За столами стало вовсе уж тихо.

Доуло пожал плечами под мохнатой безрукавкой.

– И рад бы уважить, да не знаю чем. Здешние песни вам лучше ведомы, чем мне. Боюсь, не так спою, прогневаю вас. А какую выбрать из песен чужих земель, не знаю.

– Спой нам песню своей земли, – подала голос старшая жена Деда. Доуло вопросительно поглядел из-под кустистых бровей на ее мужа – тот склонил голову, соглашаясь с выбором супруги.

Пальцы коснулись струн. Раз, другой…

Снова неведомая, полупонятная речь. Но от пения ли струн, от голоса ли певца она становилась понятнее, яснее. Пелось про воина – в песне говорилось «юнак», и Мечеслав вспомнил, что Доуло назвал так Истому – по имени Татунчо. Струны под пальцами Доуло горько плакали голосом матери неведомого Татунчо, заклиная того расстаться с жизнью скамара – что такое скамар, Мечеслав не знал, но знакома была та жизнь, о которой причитала мать Татунчо – без земли, без дома, в лесных укрывищах. И Татунчо, воин-юнак из далекой земли, не выдержал слез и попреков матери – вот снял и спрятал он оружие, вот запряг он в плуг боевого коня, вот идет он по пашне под жарким солнцем. А навстречу ему – гречины, слуги царевы.

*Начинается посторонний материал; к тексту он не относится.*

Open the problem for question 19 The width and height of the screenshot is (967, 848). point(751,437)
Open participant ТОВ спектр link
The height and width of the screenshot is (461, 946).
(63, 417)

Про греков Мечеслав слышал – на них ходил Дед с русским князем, и значит, они были враги. В рассказах Деда греки представали лживыми и лишенными отваги – когда не могли спрятаться за свое жуткое оружие, поджигающее землю и воду, старались откупиться золотом. И про оружие греки лгали, рассказывали, будто принесли его греческому царю духи-воины их заморского бога с неба – а на самом деле не с неба добывали они его, не из молний – отдал бы их Перун греческим духам! – а варили из черного земного сала, что проступает из земли в полуденных жарких краях. Или же их бог жил там, под землей, где рождалось черное зловонное сало? Но и тогда лгали греки, ибо уверяли всех, что их бог живет на небе…

А в песне гречины были злые и наглые и вели себя на чужой земле как хозяева – так знакомо, что белели стиснутые кулаки у мальчишек, проступали желваки на мужских, исцарапанных бритвой скулах, каменели лица у женщин. И Мечеслав чуть не закричал от радости, когда разъяренный Татунчо вырвал из земли плуг и начал им крушить врагов. «Как будто снопы после жатвы, тела их лежали в поле», – пел старый Доуло.

И приехал он к матери, и бросил к ее ногам собранное с тел гречинов золото, и так сказал он: «Правду ты сказала, матушка, скамар пашню не пашет, скамар земли не имеет. Скамар не имеет дома, угла родного не держит». И с тем ушел «на планину».

Что за «планина», Мечеслав тоже не знал, да и не трогало это юного вятича вовсе – может, в том далеком чужом краю так называют лесную чащобу. Мало ль может приключиться в тех странных землях, где не знают, что за льющим кровь ходят души умерших, и лютые стрыги, слетающиеся на пролитую кровь, и те, кто торопится просочиться под синее небо сквозь распахнутую ударом оружия дверь в мир мертвых. Ненавистны эти лютые духи Тем, кто дает урожай, и самой Матери Земле, оттого-то воину не след не то что за пахоту становиться – даже прикасаться к плугу или пахотной лошади, или к жернову, – ко всему, что дает сытость и хлеб. Разве что вождю в прежние времена полагалось после очистительных обрядов прокладывать по весне первую борозду, а в мор или иную беду, против которой оружие людей бессильно, отпахивать свой край от чужих земель. Может, Татунчо был вождем? Или в тех краях знают очистительные обряды посильнее, чем те, что ведомы сыновьям Вятко? Может быть – вон какой сильный волхв оказался старый Доуло.